Here's the basic process"

1) Roll the finished silk painting in brown craft paper (the kind you wrap mailing packages in) making sure you have 2-3 inches of clearance on the sides and about 6 inches or a little more on each end. I use a short piece of pvc pipe (plastic water pipe about 1 inch thick) to help me roll evenly. Tape the roll closed with masking tape and slide out the pvc pipe.

2) Take a 12-inch long piece of stiff wire (I snipped off the bottom part of a thick, wire coat hanger and it works great) and work it through the top layers of the paper roll with the silk. I find that if I push and twirl the wire at the same time, I can "drill" it through the paper fairly easily. Make sure you don't pierce the silk. Now you should have the paper roll hanging from the middle of the wire, looking like an oversized cocoon. (It makes a "T" shape)

3) Cover the bottom of the roll with foil, wrapping masking tape around the top of the foil to seal it off. This will protect the bottom of the roll from getting too wet from the steam.

4) Take a heavy duty pot (a stew pot or dutch oven), put it on your stove or a side burner of a grill, and fill it with hot water. Place the stove pipe into the pot with the pipe standing up. The water should only go up a few inches into the pipe. You want the paper roll to hang above and clear of the water.

5) Place the "cocoon" down into the pipe, resting the wire in the notches, so that the paper roll is suspended inside the stovepipe, out of reach of the water. For my scarves, a three-foot section works well. For the 25-inch square pieces, I need an extension on the pipe. I've noticed that if the pipe gets too tall (over 4-feet) that it doesn't get very hot at the top, so my extension is a joint part of a pipe, which adds about 8 inches.

6) Now wrap a collar of aluminum foil around the top of the cooking pot and the pipe (think of it as a foil shawl around the pipe's waist). This helps keep the water hot enough to steam.

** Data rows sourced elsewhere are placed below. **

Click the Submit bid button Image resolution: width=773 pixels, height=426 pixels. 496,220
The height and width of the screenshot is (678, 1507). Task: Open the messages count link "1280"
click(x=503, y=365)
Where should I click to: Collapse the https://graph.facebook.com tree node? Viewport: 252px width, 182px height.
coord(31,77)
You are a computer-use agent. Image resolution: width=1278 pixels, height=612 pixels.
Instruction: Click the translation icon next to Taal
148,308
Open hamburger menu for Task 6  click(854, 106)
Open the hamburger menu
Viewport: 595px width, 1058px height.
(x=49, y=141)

7) Next, take two dish towels. Place one on top of the pipe's opening and be sure to tuck the towel down into the opening around the paper roll, making sure the towel is tucked around the wire that is holding up the paper cocoon. This keeps condesation from collecting on the wire and then running over to the paper roll and saturating it. Lay the second towel folded in fourths, on top of the pipe (like a hat). This keeps the steam in the pipe.

8) Start timing the steaming process after the water has begun steaming. You can check by carefully lifting the top towel and seeing the steam. Be careful not to burn yourself. Note: The water doesn't have to bubble for it to produce steam. When you check under the towels, you'll see and feel steam if it is working.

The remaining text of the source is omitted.